Pinecone - Multimodal RAG


Summary: This integration combines Twelve Labs' Embed and Generate APIs with Pinecone's hosted vector database to build RAG-based video Q&A applications. It transforms video content into rich embeddings that can be stored, indexed, and queried to extract text answers from unstructured video databases.

Description: The process of performing video-based question answering using Twelve Labs and Pinecone involves the following steps:

  • Generate rich, contextual embeddings from your video content using the Embed API
  • Store and index these embeddings in Pinecone's vector database
  • Perform semantic searches to find relevant video segments
  • Generate natural language responses using Generate API

This integration also showcases the difference in developer experience between using the Generate API to generate text responses and a leading open-source model, LLaVA-NeXT-Video, allowing you to compare approaches and select the most suitable solution for your needs.

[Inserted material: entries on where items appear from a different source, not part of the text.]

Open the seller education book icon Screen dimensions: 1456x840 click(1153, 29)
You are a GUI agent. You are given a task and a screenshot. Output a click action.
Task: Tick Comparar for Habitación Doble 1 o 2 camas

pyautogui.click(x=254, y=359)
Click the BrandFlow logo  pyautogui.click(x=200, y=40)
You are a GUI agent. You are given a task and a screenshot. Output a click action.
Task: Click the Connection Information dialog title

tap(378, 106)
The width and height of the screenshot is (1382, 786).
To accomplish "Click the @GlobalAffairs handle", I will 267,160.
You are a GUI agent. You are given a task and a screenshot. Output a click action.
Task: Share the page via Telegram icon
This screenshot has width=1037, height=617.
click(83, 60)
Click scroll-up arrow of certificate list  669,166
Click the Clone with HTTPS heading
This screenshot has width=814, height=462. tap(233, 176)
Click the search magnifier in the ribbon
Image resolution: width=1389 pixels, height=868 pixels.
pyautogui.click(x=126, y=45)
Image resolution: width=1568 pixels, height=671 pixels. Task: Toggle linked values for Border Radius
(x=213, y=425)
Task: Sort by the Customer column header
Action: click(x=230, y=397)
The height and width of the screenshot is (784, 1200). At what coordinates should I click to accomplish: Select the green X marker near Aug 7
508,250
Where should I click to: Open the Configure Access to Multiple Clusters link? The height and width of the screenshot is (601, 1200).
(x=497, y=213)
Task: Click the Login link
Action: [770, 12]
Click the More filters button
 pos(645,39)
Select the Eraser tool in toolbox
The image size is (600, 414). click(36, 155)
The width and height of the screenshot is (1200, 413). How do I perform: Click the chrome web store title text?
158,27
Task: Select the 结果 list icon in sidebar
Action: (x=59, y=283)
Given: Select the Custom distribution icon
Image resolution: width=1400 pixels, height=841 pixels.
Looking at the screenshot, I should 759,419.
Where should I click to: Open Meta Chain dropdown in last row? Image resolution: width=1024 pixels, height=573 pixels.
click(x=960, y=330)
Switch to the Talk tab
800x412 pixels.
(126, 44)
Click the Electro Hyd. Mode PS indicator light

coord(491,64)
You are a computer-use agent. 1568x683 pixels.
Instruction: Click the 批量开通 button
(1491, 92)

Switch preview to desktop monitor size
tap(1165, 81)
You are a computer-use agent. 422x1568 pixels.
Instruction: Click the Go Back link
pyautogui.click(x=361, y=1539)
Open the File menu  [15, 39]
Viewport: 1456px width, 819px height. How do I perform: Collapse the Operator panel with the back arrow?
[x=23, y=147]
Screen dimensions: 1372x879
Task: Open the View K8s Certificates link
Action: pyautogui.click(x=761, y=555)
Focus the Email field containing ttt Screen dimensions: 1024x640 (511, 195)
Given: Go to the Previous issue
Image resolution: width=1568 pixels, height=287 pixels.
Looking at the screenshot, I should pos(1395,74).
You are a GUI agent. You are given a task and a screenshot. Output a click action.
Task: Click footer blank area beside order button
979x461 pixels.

Step-by-step guide: Our blog post, Multimodal RAG: Chat with Videos Using Twelve Labs and Pinecone, guides you through the process of creating a RAG-based video Q&A application.

Colab Notebook: TwelveLabs_Pinecone_Chat_with_video.

Integration with Twelve Labs

This section describes how the application uses the Twelve Labs Python SDK with Pinecone to create a video Q&A application. The integration is:

  • Video embedding generation using the Embed API
  • Vector database storage and indexing
  • Similarity search for relevant video segments
  • Natural language response generation using the Generate API

Video Embeddings

The generate_embedding function generates embeddings for a video file:

def generate_embedding(video_file, engine="Marengo-retrieval-2.6"):
    """
    Generate embeddings for a video file using Twelve Labs API.
    
    Args:
        video_file (str): Path to the video file
        engine (str): Embedding engine name
        
    Returns:
        tuple: Embeddings and metadata
    """
    # Create an embedding task
    task = twelvelabs_client.embed.task.create(
        engine_name=engine,
        video_file=video_file
    )
    print(f"Created task: id={task.id} engine_name={task.engine_name} status={task.status}")
    
    # Monitor task progress
    def on_task_update(task: EmbeddingsTask):
        print(f"  Status={task.status}")
    
    status = task.wait_for_done(
        sleep_interval=2,
        callback=on_task_update
    )
    print(f"Embedding done: {status}")
    
    # Retrieve results
    task_result = twelvelabs_client.embed.task.retrieve(task.id)
    
    # Extract embeddings and metadata
    embeddings = task_result.float
    time_ranges = task_result.time_ranges
    scope = task_result.scope
    
    return embeddings, time_ranges, scope

For details on creating video embeddings, see the Create video embeddings page.
The ingest_data function stores embeddings in Pinecone:

def ingest_data(video_file, index_name="twelve-labs"):
    """
    Generate embeddings and store them in Pinecone.
    
    Args:
        video_file (str): Path to the video file
        index_name (str): Name of the Pinecone index
    """
    # Generate embeddings
    embeddings, time_ranges, scope = generate_embedding(video_file)
    
    # Connect to Pinecone index
    index = pc.Index(index_name)
    
    # Prepare vectors for upsert
    vectors = []
    for i, embedding in enumerate(embeddings):
        vectors.append({
            "id": f"{video_file}_{i}",
            "values": embedding,
            "metadata": {
                "video_file": video_file,
                "time_range": time_ranges[i],
                "scope": scope
            }
        })
    
    # Upsert vectors to Pinecone
    index.upsert(vectors=vectors)
    print(f"Successfully ingested {len(vectors)} embeddings into Pinecone")

Video search

The search_video_segments function creates text embeddings and performs similarity searches to find relevant video segments using the embeddings that have already been stored in Pinecone:

def search_video_segments(question, index_name="twelve-labs", top_k=5):
    """
    Search for relevant video segments based on a question.
    
    Args:
        question (str): Question text
        index_name (str): Name of the Pinecone index
        top_k (int): Number of results to retrieve
        
    Returns:
        list: Relevant video segments and their metadata
    """
    # Generate text embedding for the question
    question_embedding = twelvelabs_client.embed.create(
        engine_name="Marengo-retrieval-2.6",
        text=question
    ).text_embedding.float
    
    # Query Pinecone
    index = pc.Index(index_name)
    query_results = index.query(
        vector=question_embedding,
        top_k=top_k,
        include_metadata=True
    )
    
    # Process and return results
    results = []
    for match in query_results.matches:
        results.append({
            "score": match.score,
            "video_file": match.metadata["video_file"],
            "time_range": match.metadata["time_range"],
            "scope": match.metadata["scope"]
        })
    
    return results

For details on creating text embeddings, see the Create text embeddings page.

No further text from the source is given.